Whole-course Taming of Tumor-associated Macrophages from Central to Peripheral using Engineered Outer Membrane Vesicle Nanohybrids for Improved Immunotherapy [part 2: ATAC-seq]

Only regulation of tumor-associated macrophages (TAMs) in tumor microenvironment (TME) is always insufficient to achieve satisfactory clinical outcome, and training of central progenitor cells of TAMs in bone marrow is a potential approach. To achieve the whole-course taming of TAMs from central to peripheral, we developed nanohybrids containing bacterial outer membrane vesicle (OMV), GM-CSF and SIRPα-Fc fusion protein, which were coated with calcium phosphate (CaP) shell.
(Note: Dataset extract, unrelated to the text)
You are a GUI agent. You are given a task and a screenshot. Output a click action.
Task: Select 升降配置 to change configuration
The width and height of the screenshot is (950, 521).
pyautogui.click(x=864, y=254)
The surface CaP coating endowed nanohybrids with safe circulation, allowing them to reach both bone marrow and TME. In bone marrow, OMV and GM-CSF together induced trained immunity of central progenitor cells, indicating by transcriptional alterations and epigenetic remodeling, which was inherited to peripheral TAMs. In peripheral TME, OMV and SIRPα-Fc triggered M1-like TAM phagocytosis with subsequent CD8+ T cell activation. ATAC-Seq: GMPs and monocytes of 3 samples of each group were pooled when treated with PBS, OMV-SIRP, and OMV-SIRP-G.